Optimizing and Parallelizing
Histogram of Oriented Gradients Computation

by Michael O'Farrell (mofarrel) and Bram Wasti(bwasti)
Code
A HOG demo. Please allow your webcam to be accessed.

Sorry, this feature is not supported by your browser


Depicted above is a rough visualization of how HOG works. Image gradients are calculated and then aligned with 18 orientations. Here only 4 are displayed by their intensity. Only the brightest of the orientations at each point is used to create the HOG descriptors.
Summary We optimized and parallelized the computation of Histograms of Oriented Gradients (HOG features) using Intel Vector Intrinsics.
Background

HOG descriptors are commonly used in computer vision and image processing to detect objects. These descriptors use intensity gradients, and edge orientations to describe an image. This makes HOG features particularly useful for detecting pedestrians, because they have a distinct outline, and orientation.


Figure 1: An image of a pedestrian, and its corresponding HOG descriptor.
Calculating these descriptors takes up a large part of the computionation time necessary to perform object recognition.

Key Datastructures

The main datastructures used in the algorithm are histograms. They are used to bin gradient orientation data for different regions of the image. We also used lookup tables to speed up computationally intensive tasks.

Key Operations

The datastructures are not complex and the main issues we tackle with our code are cache coherency and mutual exclusion. We aim to ompimitize the algorithm as well as parallelize it, requiring intense benchmarking and careful consideration of how the hardware works.

Algorithm's inputs and outputs

The algorithm takes in an image and outputs a HOG descriptor.

Parallelism

We are parallelizing the entire algorithm. There are data dependencies when it comes to storing data. Most notably the algorithm, bins data into to neighboring blocks' histograms. The algorithm is ammenable to SIMD execution, and thus we implemented it using Intel Vector Intrinsics. With this in mind we may implement a GPU version of the algorithm.

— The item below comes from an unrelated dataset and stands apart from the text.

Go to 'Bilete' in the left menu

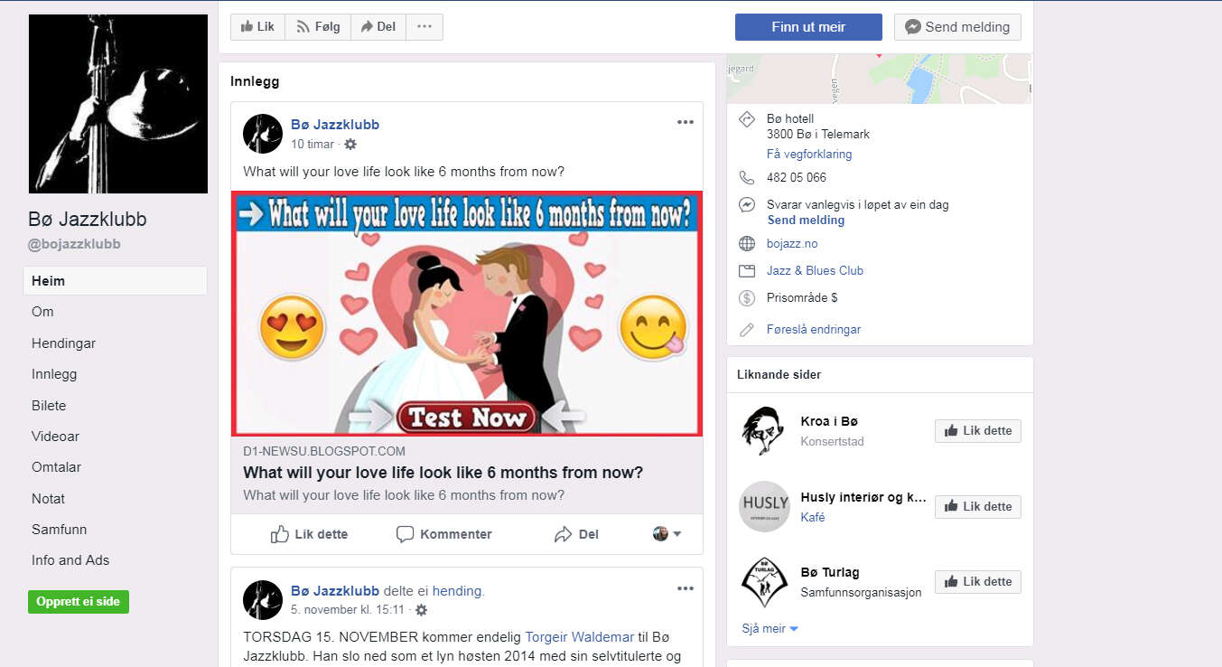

However, there are multiple points where the algorithm must be synced up. For example, after determing the histograms of orientations, we must sync before normalizing based on intensity.

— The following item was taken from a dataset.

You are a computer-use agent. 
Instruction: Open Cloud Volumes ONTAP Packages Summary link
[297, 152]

Approach We implemented HOG using Intel Vector Intrinsics (not using ISPC). We created a small header library to allow flexible machine targetting as well as the ability to easily change precision. We have implemented single and double precision versions of the algorithm with SSE4 and a double precision version for AVX1.0. Unfortunately, we could not find a machine to test our AVX2.0 instruction set (which would allow 8 way parallelism for the single precision version).
Results Speedups are relative to Pedro Felzenszwalb's sequential implementation. We were able to achieve significant speedups by exploiting a lookup table and being clever with our SIMD use. This allowed us to beat linear speedup in multiple cases. These are the current results utilizing the lookup table as advised here:

|   SIMD Type   |   SIMD Width   |   Precision   |  Result  |
------------------------------------------------------------
     SSE4.2             4             Single        4.56x
     SSE4.2             2             Double        2.75x
     AVX1.0             4             Double        3.31x  (On a 2012 Macbook Air)
Without the lookup table here are our results:

|   SIMD Type   |   SIMD Width   |   Precision   |  Result  |
-------------------------------------------------------------
     SSE4.2             4             Single        2.78x
     SSE4.2             2             Double        1.58x
     AVX1.0             4             Double        2.22x  (On a 2012 Macbook Air)
The lookup table without parallelism gives the following speedup:

|   SIMD Type   |   Precision   |  Result  |
--------------------------------------------
       N/A           Double        1.62x
Notes on Performance Lookup table

Currently implemented is a lookup table that avoids the computation of the orientation of the gradient. This computation would be 9 iterations of 3 floating point operations and a two branch if statement, which at least partially flushes the pipeline at each iteration. We'd estimate around ~110 cycles total. An L2 cache hit (which is what we aim to achieve) takes ~10 cycles and an L3 takes ~40 cycles.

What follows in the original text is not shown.